Part of the difference lies in home-court advantage. By definition, a team down 3-0 must win at least two games on the road, usually including a deciding Game 7 in which home court offers an even greater edge. (Historically, home teams are 110-34 in Game 7s, though the home win percentage has declined slightly to 71% since 2000.)
In contrast, a higher seed down 3-1 or a lower seed down 2-0 can come back with only a single road win. Only the 2016 Cleveland Cavaliers (against the Warriors in the 2016 NBA Finals) in the past 25 years have rallied from 3-1 by winning twice on the road. At the extreme, the Nuggets' bubble turnarounds didn't require navigating any road games in a neutral setting.

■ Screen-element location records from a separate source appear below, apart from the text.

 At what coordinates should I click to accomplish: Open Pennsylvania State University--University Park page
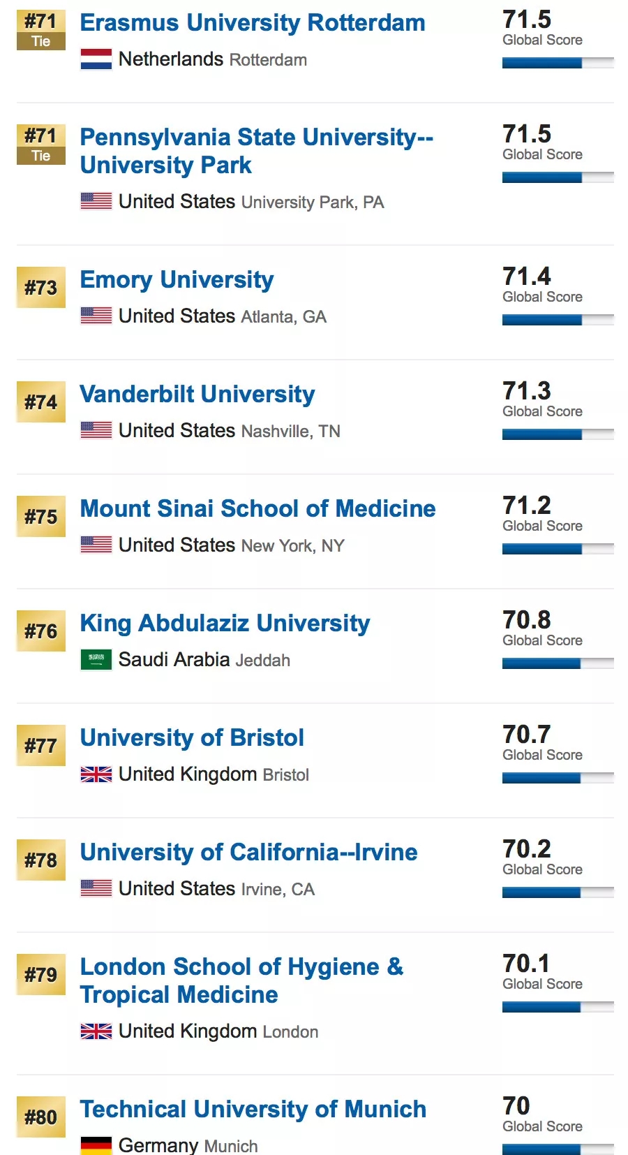click(x=256, y=151)
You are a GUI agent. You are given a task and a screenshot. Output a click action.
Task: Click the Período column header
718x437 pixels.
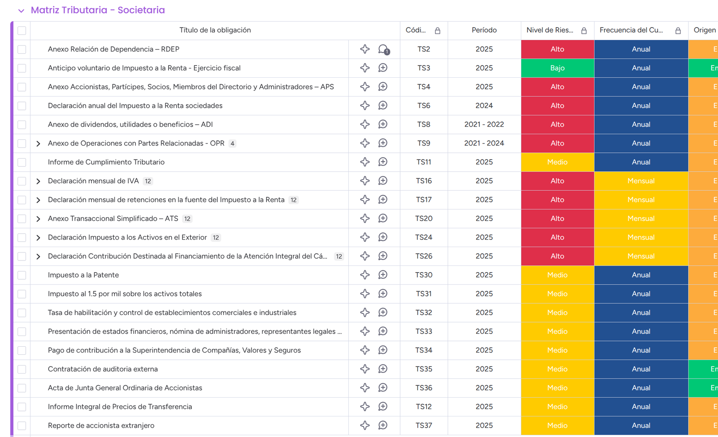(x=484, y=30)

The other factor that makes a 3-0 comeback much less likely is that the gap between the two teams is typically larger. Teams down 3-1 have won 38% of their games the rest of the series, as compared to just 34% for teams down 3-0.
Still, in nearly 150 series, it's something of a surprise that we've never seen a 3-0 comeback.
How a 3-0 comeback might happen
When we eventually see a team come back from down 3-0 in a series, odds are health will be a factor. Consider the way the 2016 Warriors wore down over the course of the NBA Finals against the Cavaliers, with Andrew Bogut sidelined for the final two games of the series after Draymond Green missed Game 5 due to a suspension.
It's possible we could have seen a 3-0 comeback earlier that same postseason had the Trail Blazers not won Game 3 of their first-round series with the Clippers. Even after dropping that game in Portland, the Clippers were heavy favorites to advance, until both Blake Griffin and Chris Paul went down with series-ending injuries during Game 4.
The Blazers won the remaining three games of the series against a depleted Clippers team and would have had a strong chance to win had they gone down 3-0.
As I noted last year, injuries have never been more common during the playoffs than they are now. The four years since 1978 with the most playoff games lost to injury by rotation regulars have all come in the past seven postseasons.
We'd also expect a shift in terms of shot-making, something that could benefit the Mavericks as they look to extend this series. Through the first three games, Dallas' effective field-goal percentage (treating 3s as 1.5 field goals to reflect their additional value) is 4.5 percentage points worse than expected based on the location and type of shots, distance to nearby defenders and ability of the shooters, according to Second Spectrum's quantified shot making (qSM) metric.
Meanwhile, the Warriors' shot-making is 4.1 percentage points better than expected. Second Spectrum analysis indicates Golden State has gotten slightly better shots, but not nearly by enough of a margin to explain the Warriors posting a 60% eFG thus far as compared to 50% for Dallas. Instead, we'd expect a more modest gap like we saw in the first two rounds, when the Mavericks had a 55% eFG and Golden State 56.5%.
The odds are that shot-making evening out still won't be enough for Dallas to win the next four games and the series. Eventually, however, it's inevitable that some team is going to come back from a 3-0 deficit and make history in the process.